* BEGIN MATERIAL FOR THIS EXERCISE *

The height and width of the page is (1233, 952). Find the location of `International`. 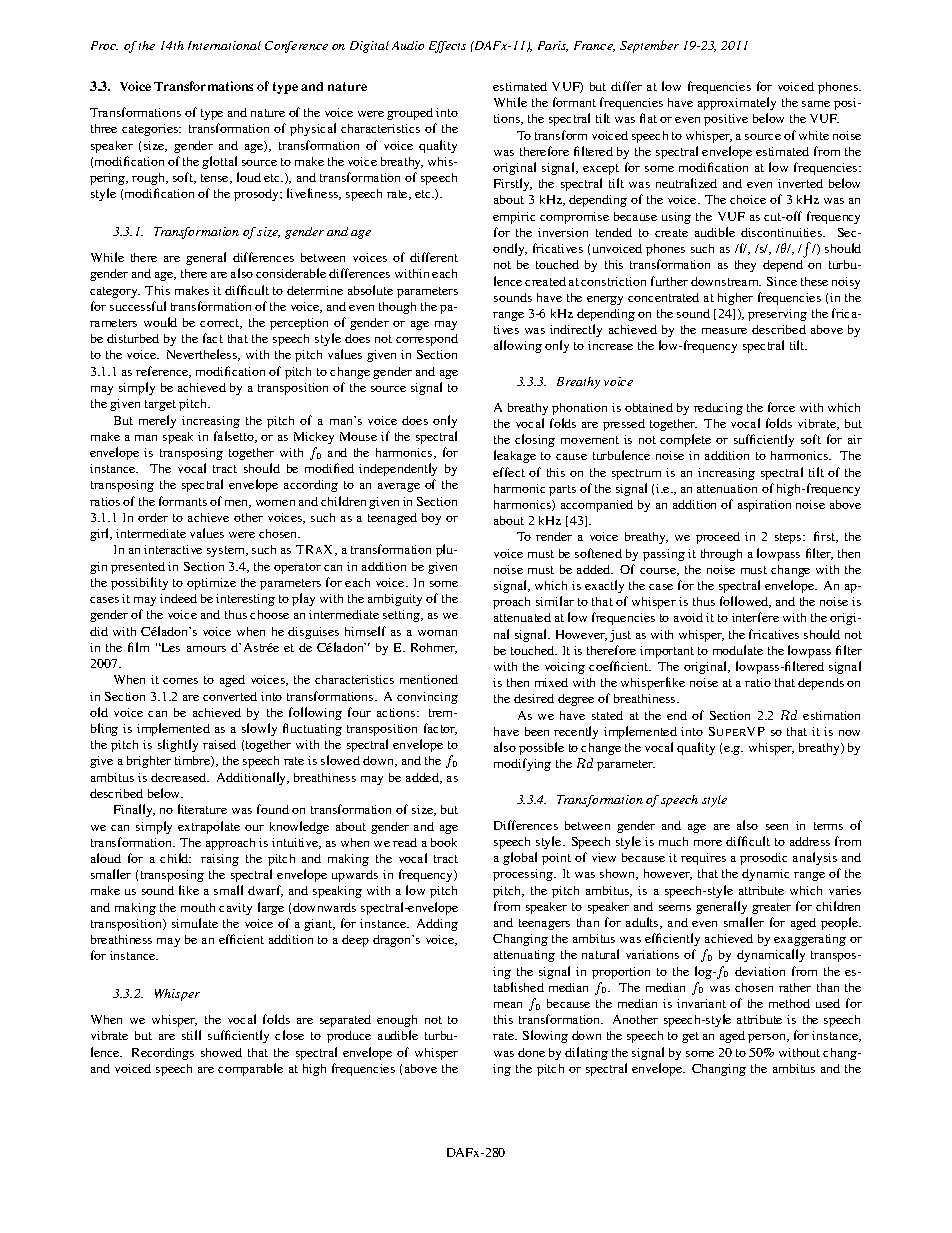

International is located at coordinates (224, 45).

* END MATERIAL FOR THIS EXERCISE *
* BEGIN MATERIAL FOR THIS EXERCISE *

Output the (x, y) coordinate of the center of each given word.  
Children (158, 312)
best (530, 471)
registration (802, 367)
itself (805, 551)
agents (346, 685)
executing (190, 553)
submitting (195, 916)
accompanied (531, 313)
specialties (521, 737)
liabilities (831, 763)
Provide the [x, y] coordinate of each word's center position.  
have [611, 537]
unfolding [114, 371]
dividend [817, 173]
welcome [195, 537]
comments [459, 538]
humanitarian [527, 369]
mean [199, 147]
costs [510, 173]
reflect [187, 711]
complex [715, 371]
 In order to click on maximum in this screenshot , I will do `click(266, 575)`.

* END MATERIAL FOR THIS EXERCISE *

STATED TASK: Reproduce verbatim the lines of the listing from the line containing "accompanied (531, 313)" through the line containing "In order to", including both of those lines.

TASK RESPONSE:
accompanied (531, 313)
specialties (521, 737)
liabilities (831, 763)
Provide the [x, y] coordinate of each word's center position.  
have [611, 537]
unfolding [114, 371]
dividend [817, 173]
welcome [195, 537]
comments [459, 538]
humanitarian [527, 369]
mean [199, 147]
costs [510, 173]
reflect [187, 711]
complex [715, 371]
 In order to click on maximum in this screenshot , I will do `click(266, 575)`.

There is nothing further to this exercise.